¿Son posibles los antiliderazgos? (I)
Por Ana de Molina
Siglo XXI
La sociedad en general reclama afanosamente un liderazgo fuerte y determinante que le conduzca a un puerto seguro. Busca una “luz al final de túnel”, ese alguien en quien confiar para guiar la nave en medio de la tormenta. Álvarez de Mon realiza una reflexión que interpela sobre lo que en realidad se puede considerar líderes políticos. Trae a la mente a personajes como Lenin, Stalin, Moussolini, Hitler, Castro, Jomeini, Ceacescu, Mao Zedong, Milosevic…y ante la pregunta si a ellos se les considera líderes, la respuesta generalizada que se sugiere es que todos responderían que sí; todos ellos son líderes.
Y son considerados así porque modificaron sustancialmente las sociedades donde les tocó vivir. Con un olfato poco común para rastrear y descubrir por donde discurren los anhelos y ansiedades del pueblo, una habilidad excepcional para comunicar, captar y retener la atención, para provocar y mantener altos los ánimos; una fuerza descomunal, una osadía sin par para movilizar a las masas que les siguieron, entregados y comprometidos. Desde la perspectiva de la ciencia política, del análisis sociológico, estas figuras públicas tienen la categoría de líder político.
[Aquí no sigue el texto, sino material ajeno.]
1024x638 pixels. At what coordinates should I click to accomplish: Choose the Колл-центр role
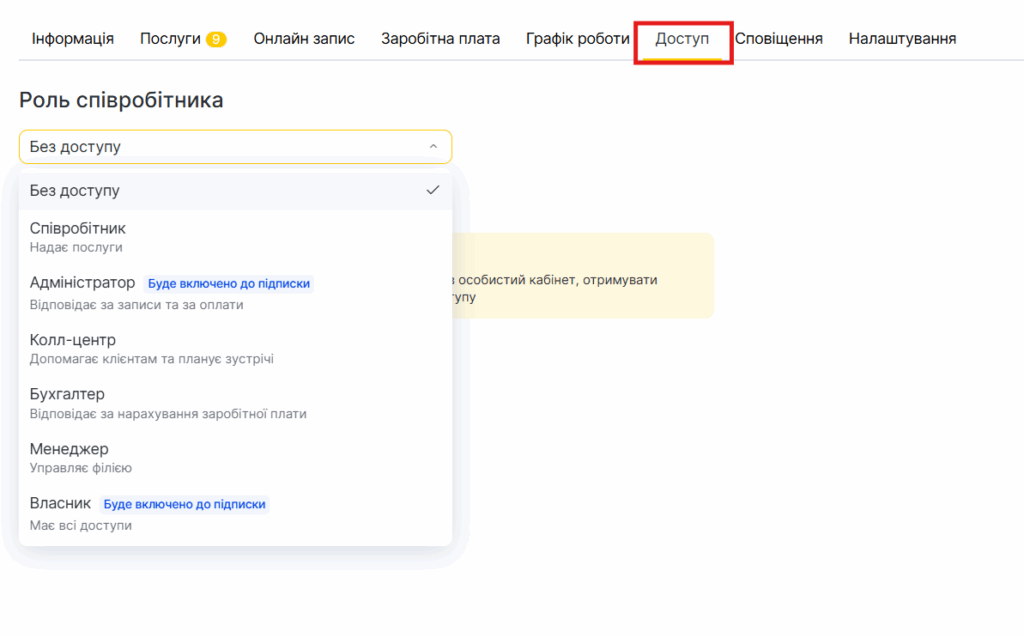pyautogui.click(x=73, y=348)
De igual forma puede surgir otra lista alternativa con Lincoln, Jefferson, Tomás Moro, Teresa de Calcuta, Ghandi, Juan Pablo II; ellos, igualmente, son líderes y estar investidos de cualidades vinculadas al liderazgo. También es cierto que no es lo mismo hablar de Juan Pablo II y de Hitler; surge en su comparación la duda en la ambigüedad del término y la inquietud de si la palabra líder puede ser moldeable y condescendiente.
Desde la aparición de El Príncipe, de Maquiavelo, la palabra líder arrastra una fuerte connotación oportunista que aconseja modificar opiniones y criterios según el interlocutor que se tenga que afrontar. Helen Deutsch llama camaleones sociales a las “personalidades que manifiestan una extraordinaria plasticidad para adaptarse a las señales que reciben de quienes los rodean”. La regla de oro de esta escuela es la adaptabilidad a un entorno que dirige y ordena sus palabras y actos, lo que puede ser una fuerte tentación en el ambiente político.
Quizá por ello la afirmación, muy generalizada, de “la política es el arte de lo posible”. Ella esconde una dimensión corta de vista y conformismo, que impide asumir el compromiso con causas nobles que merecen ser luchadas. Vaclav Havel, presidente checo, en Politics, the art of the imposible, muestra en su historia, repleta de sacrificios y su altura intelectual, un compromiso que le brinda autoridad moral para trasladar estas palabras: “La política debe ser la expresión del deseo de contribuir a la felicidad de la comunidad más que una necesidad de estafar o destruir a la comunidad”.
Para un líder político las ideas, la lucha por una causa noble, las convicciones más profundas no son negociables, independientemente de las circunstancias y diferencias culturales.